Serfiotis quer portas abertas para vigilantes sanitários

Serfiotis quer portas abertas para vigilantes sanitários
TEXTO: Ricardo Leite Moraes   FOTO: Dorinha Lopes
Combate à Dengue

Serfiotis quer portas abertas para vigilantes sanitários

 

         Reunido com o setor de Vigilância Sanitária do município na última terça-feira, dia 10, o prefeito de Porto Real, Jorge Serfiotis, fez um pedido especial à população. “É preciso que cada morador cuide do seu terreno, da sua residência e receba sempre o agente de endemias de portas abertas. Estamos no período de chuvas, que aumenta muito o risco de proliferação dos mosquitos transmissores de doenças. Como a gente sabe, combater a dengue, zika vírus e chikungunya é dever de todos”, alertou o prefeito que tem cuidado dos temas mais urgentes para o município nestes primeiro dia de governo.

        Serfiotis anunciou também o retorno às ruas do carro fumacê, que faz a pulverização de inseticidas, e informou que a Vigilância fará um trabalho especial nas obras paralisadas e nos logradouros públicos. “Estamos pedindo a colaboração do morador, mas não vamos deixar de fazer a nossa parte. Já determinei uma ação imediata de limpeza na creche em construção no Jardim das Acácias e em todo bairro Freitas Soares, de onde temos recebido muitas queixas sobre larvas e mosquitos”, adiantou. Presente à reunião, o vice-prefeito e secretário de Obras, Ailton Marques, dará apoio aos trabalhos com a equipe de conservação.
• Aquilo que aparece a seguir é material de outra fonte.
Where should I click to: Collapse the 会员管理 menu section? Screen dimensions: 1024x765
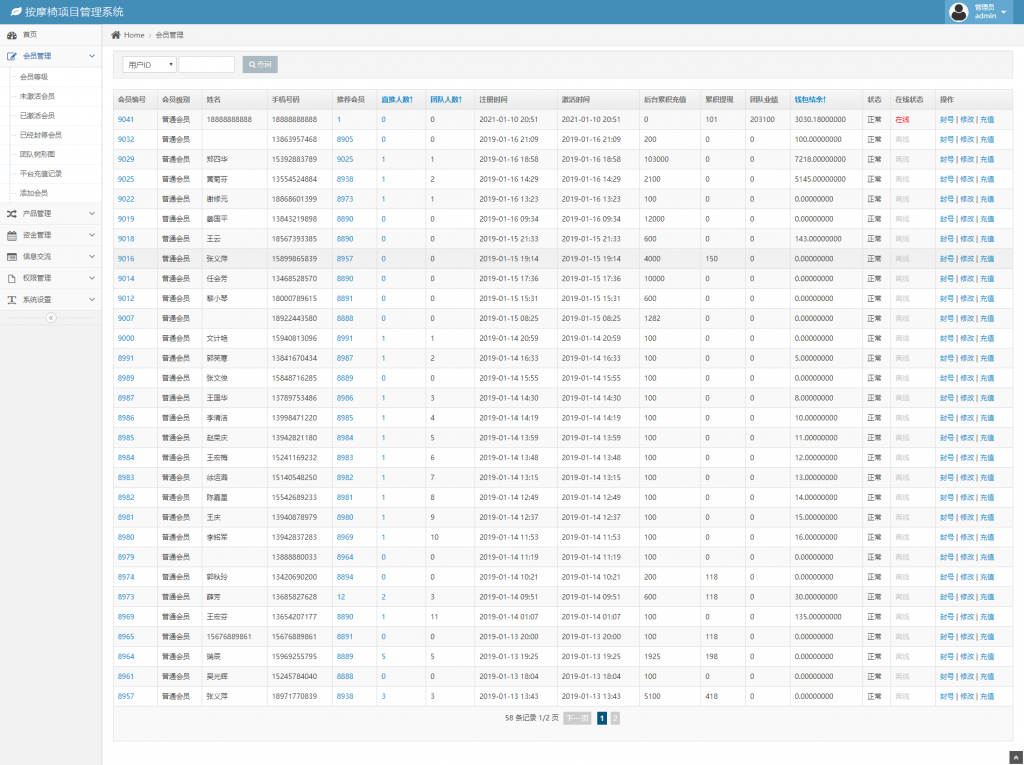pyautogui.click(x=92, y=57)
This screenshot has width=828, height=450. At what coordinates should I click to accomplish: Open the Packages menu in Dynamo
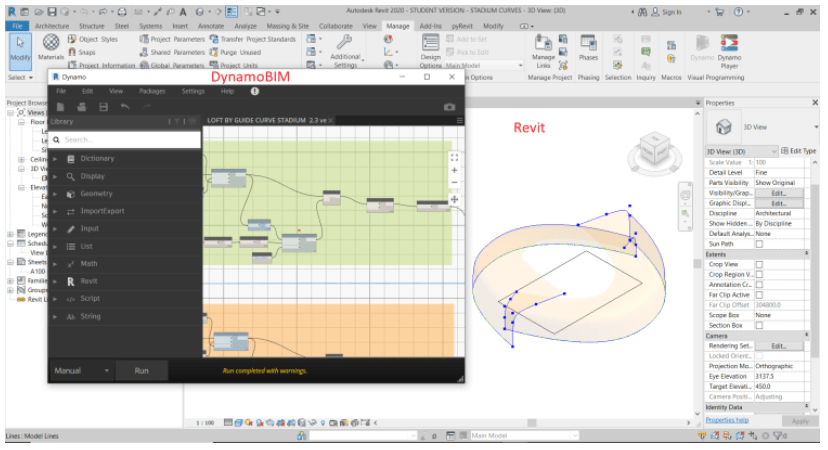152,91
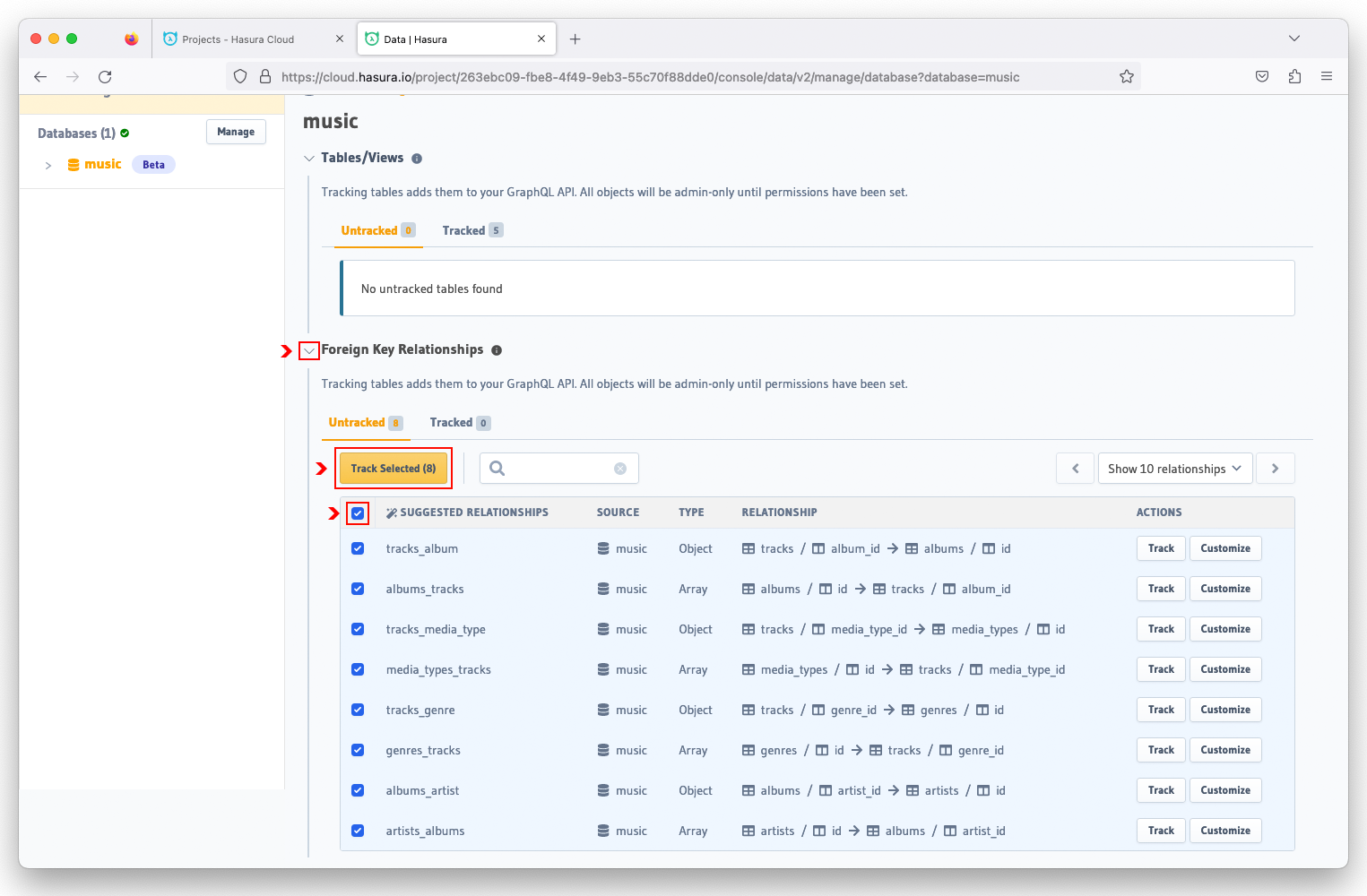Screen dimensions: 1367x896
Task: Collapse the Foreign Key Relationships section
Action: [309, 350]
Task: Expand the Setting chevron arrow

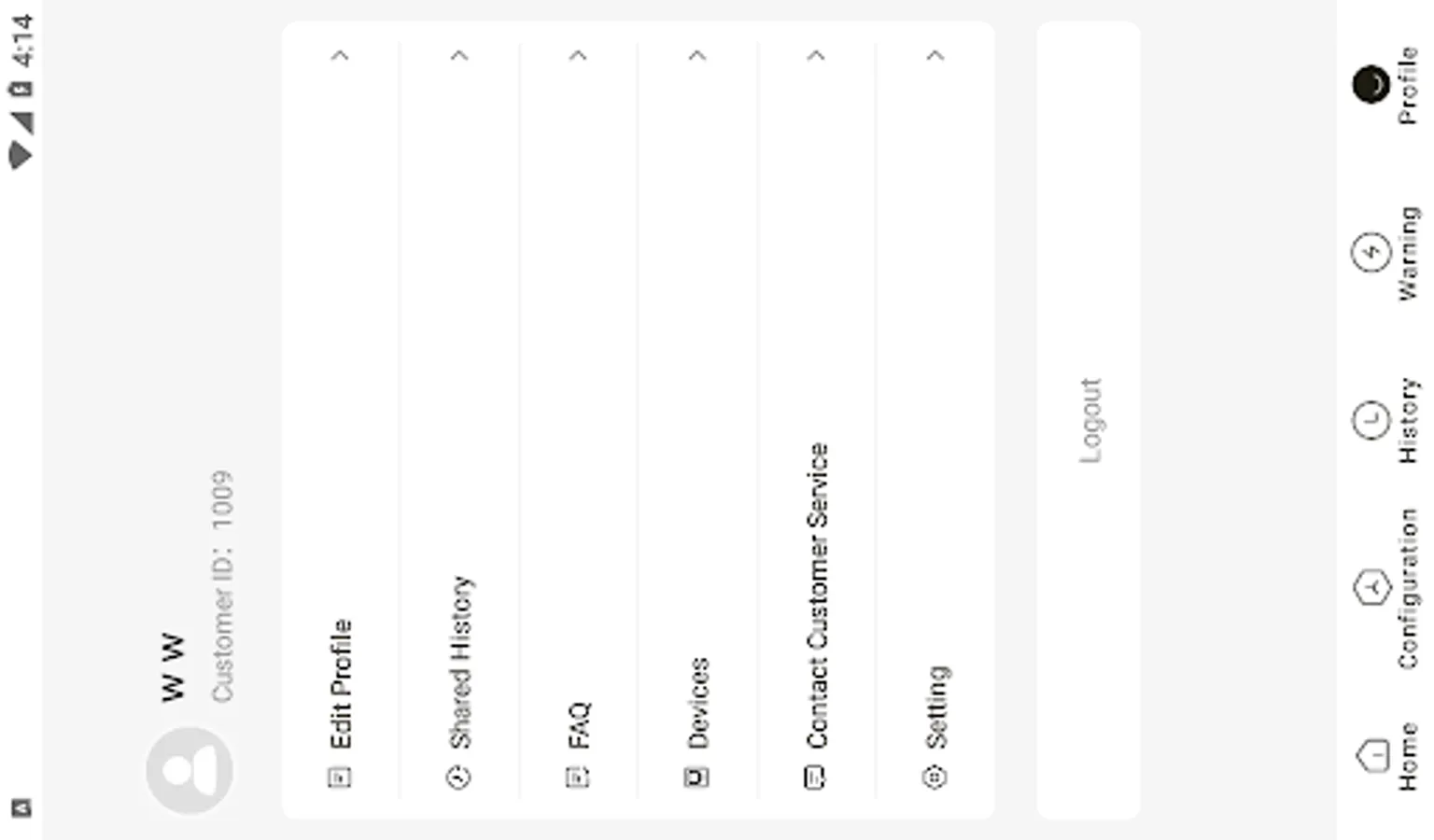Action: click(935, 56)
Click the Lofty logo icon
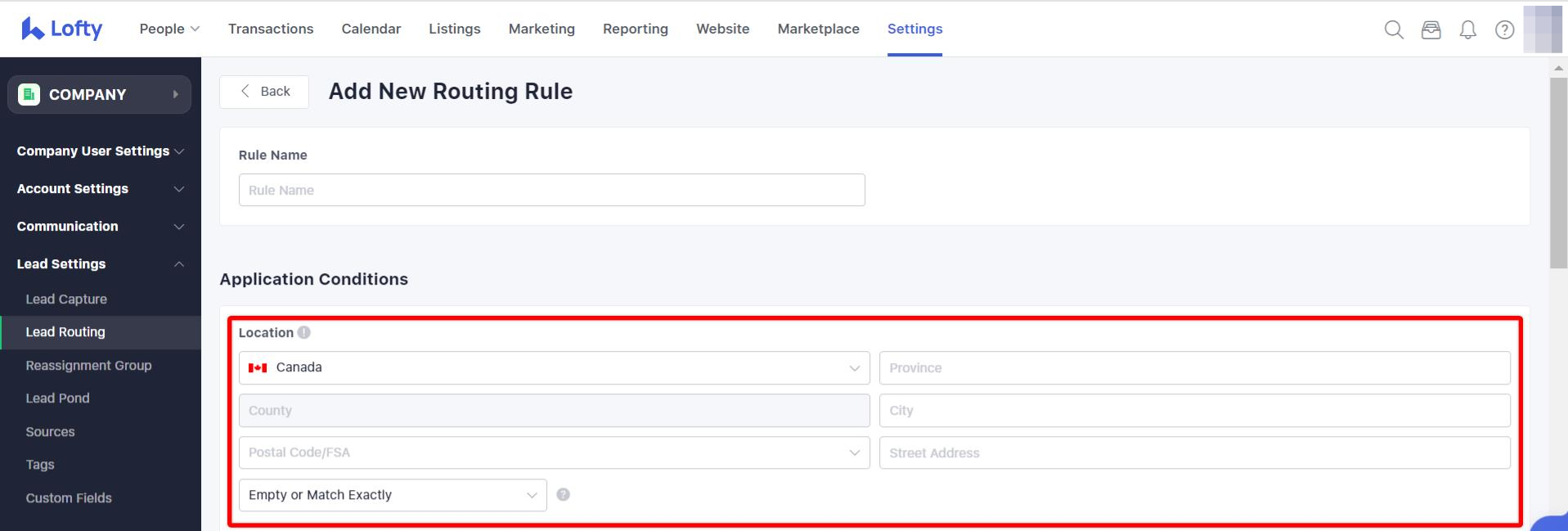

        A coordenadora do Programa Municipal de Combate à Dengue, Renata Alves, orienta o cidadão que não esteja em casa na hora da visita dos agentes, que responda a notificação deixada entrando em contato com a Vigilância pelo telefone 3353-4899 ou comparecendo ao setor, que fica à Rua Fernando Bernardelli, 1219, no Centro, para que a visita seja reagendada.

Comércio de alimentos

        A regularização junto à Vigilância Sanitária dos estabelecimentos que comercializam alimentos também foi pauta da reunião e mais uma vez o prefeito aposta na conscientização. “Compreendo que a crise motivou muitas pessoas a abrirem seu próprio negócio ou produzirem alimentos em casa para venda direta. Mas é preciso seguir as orientações e normas da Vigilância Sanitária, que servem para proteger os consumidores e quem manipula os produtos”, argumentou Serfiotis.